On 19.09.2024 06:55, Lucas De Marchi wrote:
> On Thu, Sep 19, 2024 at 01:49:04PM GMT, Vivekanandan, Balasubramani wrote:
> > On 18.09.2024 15:43, Lucas De Marchi wrote:
> > > On Wed, Sep 18, 2024 at 11:11:10AM GMT, Upadhyay, Tejas wrote:
> > > >
> > > >
> > > > > -----Original Message-----
> > > > > From: Vivekanandan, Balasubramani
> > > > > <balasubramani.vivekanandan at intel.com>
> > > > > Sent: Wednesday, September 18, 2024 3:33 PM
> > > > > To: Upadhyay, Tejas <tejas.upadhyay at intel.com>; intel-
> > > > > xe at lists.freedesktop.org
> > > > > Cc: Nerlige Ramappa, Umesh <umesh.nerlige.ramappa at intel.com>;
> > > > > Vishwanathapura, Niranjana <niranjana.vishwanathapura at intel.com>; De
> > > > > Marchi, Lucas <lucas.demarchi at intel.com>
> > > > > Subject: Re: [PATCH] drm/xe: Decrement client count immediately on file close
> > > > >
> > > > > On 18.09.2024 15:09, Upadhyay, Tejas wrote:
> > > > > >
> > > > > >
> > > > > > > -----Original Message-----
> > > > > > > From: Intel-xe <intel-xe-bounces at lists.freedesktop.org> On Behalf Of
> > > > > > > Balasubramani Vivekanandan
> > > > > > > Sent: Wednesday, September 18, 2024 1:42 PM
> > > > > > > To: intel-xe at lists.freedesktop.org
> > > > > > > Cc: Nerlige Ramappa, Umesh <umesh.nerlige.ramappa at intel.com>;
> > > > > > > Vishwanathapura, Niranjana <niranjana.vishwanathapura at intel.com>; De
> > > > > > > Marchi, Lucas <lucas.demarchi at intel.com>; Vivekanandan,
> > > > > > > Balasubramani <balasubramani.vivekanandan at intel.com>
> > > > > > > Subject: [PATCH] drm/xe: Decrement client count immediately on file
> > > > > > > close
> > > > > > >
> > > > > > > Decrement the client count immediately on file close.
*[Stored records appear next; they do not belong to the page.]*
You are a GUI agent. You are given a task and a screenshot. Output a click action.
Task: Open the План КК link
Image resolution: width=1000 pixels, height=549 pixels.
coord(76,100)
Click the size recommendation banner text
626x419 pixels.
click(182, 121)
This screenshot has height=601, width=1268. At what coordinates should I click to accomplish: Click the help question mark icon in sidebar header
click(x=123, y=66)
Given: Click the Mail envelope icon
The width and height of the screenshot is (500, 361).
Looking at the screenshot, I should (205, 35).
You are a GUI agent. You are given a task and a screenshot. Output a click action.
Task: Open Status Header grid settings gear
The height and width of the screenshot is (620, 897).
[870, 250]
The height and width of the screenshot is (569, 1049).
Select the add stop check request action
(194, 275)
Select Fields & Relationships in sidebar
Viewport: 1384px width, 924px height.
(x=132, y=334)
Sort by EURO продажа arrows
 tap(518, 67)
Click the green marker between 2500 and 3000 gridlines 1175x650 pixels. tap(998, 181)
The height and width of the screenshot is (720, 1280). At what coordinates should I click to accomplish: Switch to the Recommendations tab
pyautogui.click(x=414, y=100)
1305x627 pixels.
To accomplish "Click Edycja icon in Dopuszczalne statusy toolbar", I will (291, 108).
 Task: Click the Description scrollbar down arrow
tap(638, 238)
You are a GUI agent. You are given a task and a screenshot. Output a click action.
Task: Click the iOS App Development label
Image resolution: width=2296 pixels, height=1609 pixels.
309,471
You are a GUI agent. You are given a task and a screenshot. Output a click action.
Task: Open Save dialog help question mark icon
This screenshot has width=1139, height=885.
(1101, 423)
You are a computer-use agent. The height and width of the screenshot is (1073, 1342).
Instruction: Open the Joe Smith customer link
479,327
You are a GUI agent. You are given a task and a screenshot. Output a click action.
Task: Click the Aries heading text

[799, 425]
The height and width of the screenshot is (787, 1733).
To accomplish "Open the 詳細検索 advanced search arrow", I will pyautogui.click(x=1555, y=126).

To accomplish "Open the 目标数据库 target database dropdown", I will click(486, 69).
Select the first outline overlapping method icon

It is not
> > > > > > > required to be deferred to the resource cleanup function. Otherwise
> > > > > > > there will be a small time window, where there will be a non-zero
> > > > > > > client count even after closing all open file handles.
> > > > > > > This affects ccs_mode(xe_compute) igt tests as these tests try to
> > > > > > > change the ccs_mode immediately after closing all file handles, but
> > > > > > > the driver rejects the ccs_mode change request as it sees a non-zero client
> > > > > count.
> > > > > > >
> > > > > > > Fixes: ce8c161cbad4 ("drm/xe: Add ref counting for xe_file")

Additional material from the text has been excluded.